(Work order): Update the items from the start through the line containing "x-tick-label: 2018 is" by replacing "screenshot" with "screen capture", leaving everything else unchanged.

[Stored data entries]
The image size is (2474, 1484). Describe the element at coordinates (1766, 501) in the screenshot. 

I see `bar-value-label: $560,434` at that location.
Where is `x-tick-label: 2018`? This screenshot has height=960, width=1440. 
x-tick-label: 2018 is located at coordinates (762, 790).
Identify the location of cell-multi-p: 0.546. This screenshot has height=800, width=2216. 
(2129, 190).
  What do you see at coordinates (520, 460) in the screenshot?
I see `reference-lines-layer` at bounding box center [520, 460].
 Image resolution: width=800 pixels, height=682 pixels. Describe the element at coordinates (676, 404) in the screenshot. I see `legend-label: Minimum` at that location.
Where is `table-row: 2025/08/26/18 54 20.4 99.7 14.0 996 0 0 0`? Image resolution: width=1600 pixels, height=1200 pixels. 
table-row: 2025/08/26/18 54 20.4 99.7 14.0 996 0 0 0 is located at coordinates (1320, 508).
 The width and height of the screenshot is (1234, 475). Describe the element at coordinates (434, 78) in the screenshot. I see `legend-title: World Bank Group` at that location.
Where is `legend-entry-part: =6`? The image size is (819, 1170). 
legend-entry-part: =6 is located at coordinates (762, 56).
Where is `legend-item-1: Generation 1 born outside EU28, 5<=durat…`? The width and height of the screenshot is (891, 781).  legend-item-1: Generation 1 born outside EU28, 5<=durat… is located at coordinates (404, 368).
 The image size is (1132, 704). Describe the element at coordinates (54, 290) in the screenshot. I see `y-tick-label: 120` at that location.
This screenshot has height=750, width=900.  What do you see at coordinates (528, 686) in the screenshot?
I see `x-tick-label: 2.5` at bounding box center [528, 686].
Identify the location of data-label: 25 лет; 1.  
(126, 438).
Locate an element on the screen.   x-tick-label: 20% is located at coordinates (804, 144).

(Solution to the problem):
The image size is (2474, 1484). Describe the element at coordinates (1766, 501) in the screen capture. 

I see `bar-value-label: $560,434` at that location.
Where is `x-tick-label: 2018`? This screen capture has height=960, width=1440. 
x-tick-label: 2018 is located at coordinates (762, 790).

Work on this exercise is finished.